The invariable failure of Henry’s military policy in Wales was due to his persistent disregard of the local lords of the marches and reliance upon men famous in continental warfare but totally ignorant of the very different conditions prevailing in the mountains and forests of Wales. Such a man as Gerald de Barri could have given the king far more useful advice in the conduct of a Welsh campaign than any of his great Norman barons. That acute historian afterwards set out at length the measures necessary for the conquest of his native country. No expedition should be undertaken hastily, but careful preparations should be made, allies secured, and internal divisions carefully fostered; castles should be built along the frontier, trade with England, especially in provisions, stopped, and the coasts blockaded. This would, as a rule, be sufficient to bring them to terms, but if military operations were needful then an advance should be made in the early spring before the trees came into leaf; the troops should be light armed, and preferably men of the border used to the country rather than Flemish or Brabantines, good as the latter were on their own ground.
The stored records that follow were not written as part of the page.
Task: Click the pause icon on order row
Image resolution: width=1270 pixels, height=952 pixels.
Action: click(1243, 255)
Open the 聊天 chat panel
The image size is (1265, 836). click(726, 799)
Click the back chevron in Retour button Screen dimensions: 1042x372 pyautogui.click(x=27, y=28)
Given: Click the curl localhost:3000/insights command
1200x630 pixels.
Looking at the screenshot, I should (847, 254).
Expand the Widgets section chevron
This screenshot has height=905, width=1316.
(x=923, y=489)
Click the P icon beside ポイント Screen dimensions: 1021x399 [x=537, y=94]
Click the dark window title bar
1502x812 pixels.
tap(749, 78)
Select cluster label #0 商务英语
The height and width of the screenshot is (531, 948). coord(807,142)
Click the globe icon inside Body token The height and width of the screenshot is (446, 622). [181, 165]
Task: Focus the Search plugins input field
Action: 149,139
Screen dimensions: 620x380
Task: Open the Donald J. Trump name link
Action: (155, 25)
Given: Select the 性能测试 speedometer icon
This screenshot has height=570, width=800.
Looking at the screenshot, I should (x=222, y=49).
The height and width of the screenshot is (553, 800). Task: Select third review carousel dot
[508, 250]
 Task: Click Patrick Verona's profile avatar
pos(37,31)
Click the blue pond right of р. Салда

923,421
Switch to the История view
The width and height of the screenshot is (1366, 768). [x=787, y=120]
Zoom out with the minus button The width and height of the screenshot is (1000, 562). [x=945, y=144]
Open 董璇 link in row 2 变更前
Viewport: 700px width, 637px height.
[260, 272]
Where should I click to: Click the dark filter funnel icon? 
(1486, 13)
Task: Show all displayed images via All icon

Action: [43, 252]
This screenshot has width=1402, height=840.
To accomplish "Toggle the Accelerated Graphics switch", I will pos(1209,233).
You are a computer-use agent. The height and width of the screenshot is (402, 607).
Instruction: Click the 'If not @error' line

The operations should be conducted by counsel of the lords marchers, and heavy losses must be expected and borne with equanimity, for while mercenaries are easily replaced the Welsh could not replace their men. Once subdued the natives should be treated with justice and kindness so long as they remain quiet, but their rulers should be ever watchful and should punish rebellion with severity. To diminish the chance of revolt the intervals of peace ought to be used for the building of roads and of castles, and at the same time the English border towns along the Severn might well have special privileges granted them to facilitate their growth, and in return they should be bound to maintain a fitting provision of arms and horses and to practise universal military training. “Yet for all this the nation shall not perish utterly, and at the last great Day of Judgment this little spot of land shall be answered for by the Welsh race, still speaking in their ancient tongue.”